YOUR GOAL: Update the rows below, replacing "coordinates" with "screen position" wherever it occurs and leaving everything else unchanged.

# # # # #

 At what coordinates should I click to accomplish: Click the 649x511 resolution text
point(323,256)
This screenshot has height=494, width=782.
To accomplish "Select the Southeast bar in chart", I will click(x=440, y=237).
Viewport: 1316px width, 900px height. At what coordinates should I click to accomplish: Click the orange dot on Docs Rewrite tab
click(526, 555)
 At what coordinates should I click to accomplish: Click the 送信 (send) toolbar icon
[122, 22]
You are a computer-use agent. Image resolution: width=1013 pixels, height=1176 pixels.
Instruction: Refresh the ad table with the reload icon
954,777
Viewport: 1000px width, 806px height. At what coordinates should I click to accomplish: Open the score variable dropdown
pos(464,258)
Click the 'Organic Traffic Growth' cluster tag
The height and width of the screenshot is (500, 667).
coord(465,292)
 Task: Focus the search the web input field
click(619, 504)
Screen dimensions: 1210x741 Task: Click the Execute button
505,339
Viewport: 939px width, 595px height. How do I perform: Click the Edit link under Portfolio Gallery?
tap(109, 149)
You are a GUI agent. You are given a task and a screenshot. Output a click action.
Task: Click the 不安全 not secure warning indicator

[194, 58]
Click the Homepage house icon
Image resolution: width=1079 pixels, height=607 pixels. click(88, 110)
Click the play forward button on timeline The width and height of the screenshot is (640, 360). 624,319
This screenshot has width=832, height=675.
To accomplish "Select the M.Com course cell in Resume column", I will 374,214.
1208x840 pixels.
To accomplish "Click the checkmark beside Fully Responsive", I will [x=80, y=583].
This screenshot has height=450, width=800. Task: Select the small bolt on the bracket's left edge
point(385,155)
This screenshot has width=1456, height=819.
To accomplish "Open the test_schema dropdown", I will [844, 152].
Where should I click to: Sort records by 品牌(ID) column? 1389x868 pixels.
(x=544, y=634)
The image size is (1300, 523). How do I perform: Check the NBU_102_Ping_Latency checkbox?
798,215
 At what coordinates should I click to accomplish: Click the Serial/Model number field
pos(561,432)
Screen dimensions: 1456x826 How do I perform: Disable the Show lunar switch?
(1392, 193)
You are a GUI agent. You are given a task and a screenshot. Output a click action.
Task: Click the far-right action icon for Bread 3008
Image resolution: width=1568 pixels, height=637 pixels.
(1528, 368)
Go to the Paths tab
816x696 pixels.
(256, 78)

# # # # #

SOLVED PROBLEM:
 At what screen position should I click to accomplish: Click the 649x511 resolution text
point(323,256)
This screenshot has height=494, width=782.
To accomplish "Select the Southeast bar in chart", I will click(x=440, y=237).
Viewport: 1316px width, 900px height. At what screen position should I click to accomplish: Click the orange dot on Docs Rewrite tab
click(526, 555)
 At what screen position should I click to accomplish: Click the 送信 (send) toolbar icon
[122, 22]
You are a computer-use agent. Image resolution: width=1013 pixels, height=1176 pixels.
Instruction: Refresh the ad table with the reload icon
954,777
Viewport: 1000px width, 806px height. At what screen position should I click to accomplish: Open the score variable dropdown
pos(464,258)
Click the 'Organic Traffic Growth' cluster tag
The height and width of the screenshot is (500, 667).
coord(465,292)
 Task: Focus the search the web input field
click(619, 504)
Screen dimensions: 1210x741 Task: Click the Execute button
505,339
Viewport: 939px width, 595px height. How do I perform: Click the Edit link under Portfolio Gallery?
tap(109, 149)
You are a GUI agent. You are given a task and a screenshot. Output a click action.
Task: Click the 不安全 not secure warning indicator

[194, 58]
Click the Homepage house icon
Image resolution: width=1079 pixels, height=607 pixels. click(88, 110)
Click the play forward button on timeline The width and height of the screenshot is (640, 360). 624,319
This screenshot has width=832, height=675.
To accomplish "Select the M.Com course cell in Resume column", I will 374,214.
1208x840 pixels.
To accomplish "Click the checkmark beside Fully Responsive", I will [x=80, y=583].
This screenshot has height=450, width=800. Task: Select the small bolt on the bracket's left edge
point(385,155)
This screenshot has width=1456, height=819.
To accomplish "Open the test_schema dropdown", I will [844, 152].
Where should I click to: Sort records by 品牌(ID) column? 1389x868 pixels.
(x=544, y=634)
The image size is (1300, 523). How do I perform: Check the NBU_102_Ping_Latency checkbox?
798,215
 At what screen position should I click to accomplish: Click the Serial/Model number field
pos(561,432)
Screen dimensions: 1456x826 How do I perform: Disable the Show lunar switch?
(1392, 193)
You are a GUI agent. You are given a task and a screenshot. Output a click action.
Task: Click the far-right action icon for Bread 3008
Image resolution: width=1568 pixels, height=637 pixels.
(1528, 368)
Go to the Paths tab
816x696 pixels.
(256, 78)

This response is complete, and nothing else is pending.